Exercise requirements –
A: Please answer from the MIDAS forum excerpt: why does TRIUMF have to use a mixed 32-bit and 64-bit environment?
B: Decide whether each statement agrees with the MIDAS forum excerpt, giving yes or no and quoting the words that settle it: (i) The svn diff output shown has been altered for clarity. (ii) The proposed changes break the 32-bit ODB. (iii) The PACKED definition is meant to go into midas.h.
C: Write the next part of the MIDAS forum excerpt, picking up after its final sentence.

Supplied text –
• • •

I think it is important to make 32-bit and 64-bit code compatible: at TRIUMF we have to use a mixed
environment because out latest host computers all run 64-bit Linux while all our VME processors and all
older machines can only run 32-bit code; this incompatibility causes us weekly headaches.

Any thoughts?

K.O.

(this output of svn diff is doctored for clarity)

ladd00:midas$ svn diff
Index: include/midas.h
===================================================================
--- include/midas.h     (revision 3744)
+++ include/midas.h     (working copy)
-   void (*dispatch) (HNDLE, HNDLE, EVENT_HEADER *, void *);
+   INT unused; // was void (*dispatch) (HNDLE, HNDLE, EVENT_HEADER *, void *);
 } EVENT_REQUEST;
 
--- include/msystem.h   (revision 3744)
+++ include/msystem.h   (working copy)

+#define PACKED __attribute__ ((__packed__))  <--- this goes into midas.h inside the #ifdef "we use GCC"
 
-typedef struct {
+typedef struct PACKED { ... CHN_SETTINGS
 
-typedef struct {
+typedef struct PACKED { ... CHN_STATISTICS
  396   13 Jul 2007 Stefan RittForumMidas on a x86_64 - incompatible with x86_32
> The biggest problem here is that making 32-bit ODB and 64-bit ODB compatible requires breaking one or
> the other (My proposed changes break the 64-bit version. Alternatively, one could add explicit padding
> to these data structures and break the 32-bit ODB).

• • •

Data excerpt –
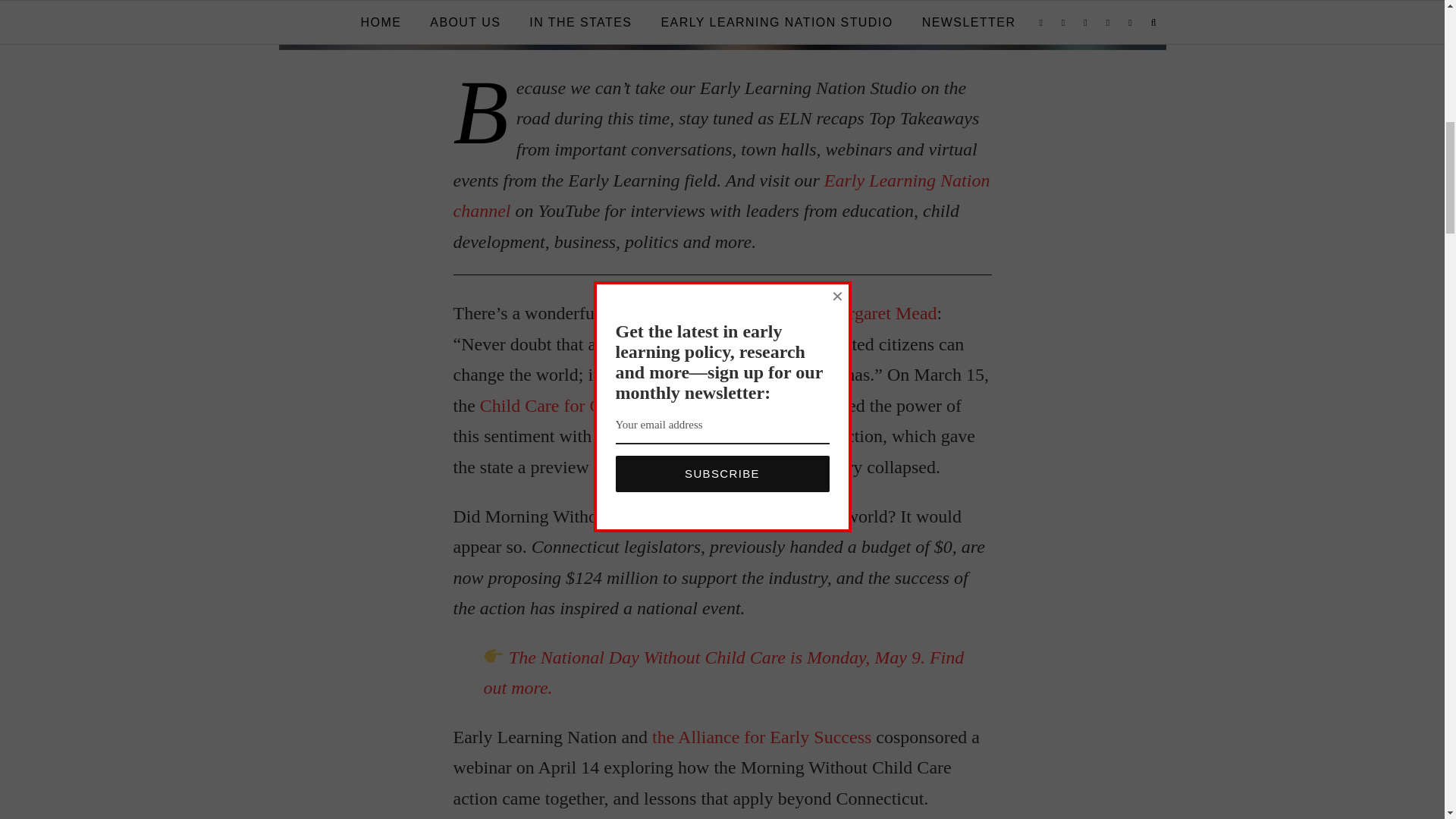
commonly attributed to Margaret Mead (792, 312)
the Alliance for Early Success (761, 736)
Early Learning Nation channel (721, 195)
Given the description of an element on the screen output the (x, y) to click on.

• • •

Responses to the tasks –
A: Its latest host computers all run 64-bit Linux, while all its VME processors and older machines can only run 32-bit code.

B:
(i) Yes: "this output of svn diff is doctored for clarity"
(ii) No: "My proposed changes break the 64-bit version"
(iii) Yes: "this goes into midas.h inside the #ifdef "we use GCC""

C:
> 
> I think it is important to make 32-bit and 64-bit code compatible: at TRIUMF we have to use a mixed
> environment because out latest host computers all run 64-bit Linux while all our VME processors and all
> older machines can only run 32-bit code; this incompatibility causes us weekly headaches.
> 
> Any thoughts?

I agree to make 32-bit and 64-bit compatible. In the long run, everything will be 64-bit, so I would suggest
in breaking the 32-bit ODB, add some padding there where needed, probably with some conditional compiling.
This ensures to keep the native 64-bit packing, which probably will be somehow optimized for 64-bit
architectures and therefore might be a bit faster in the long run, when most systems are 64-bit. After this
has been implemented and well tested, I would go with an official announcement of the 32-bit break in the ODB,
and release a new version, so people can update from a TAR file if necessary. Existing ODB's can be converted
to the new format by exporting them in XML form and importing them again after the upgrade.
  399   12 Aug 2007 Konstantin OlchanskiForumMidas on a x86_64 - incompatible with x86_32
> I agree to make 32-bit and 64-bit compatible. In the long run, everything will be 64-bit, so I would suggest
> in breaking the 32-bit ODB, add some padding there where needed, probably with some conditional compiling.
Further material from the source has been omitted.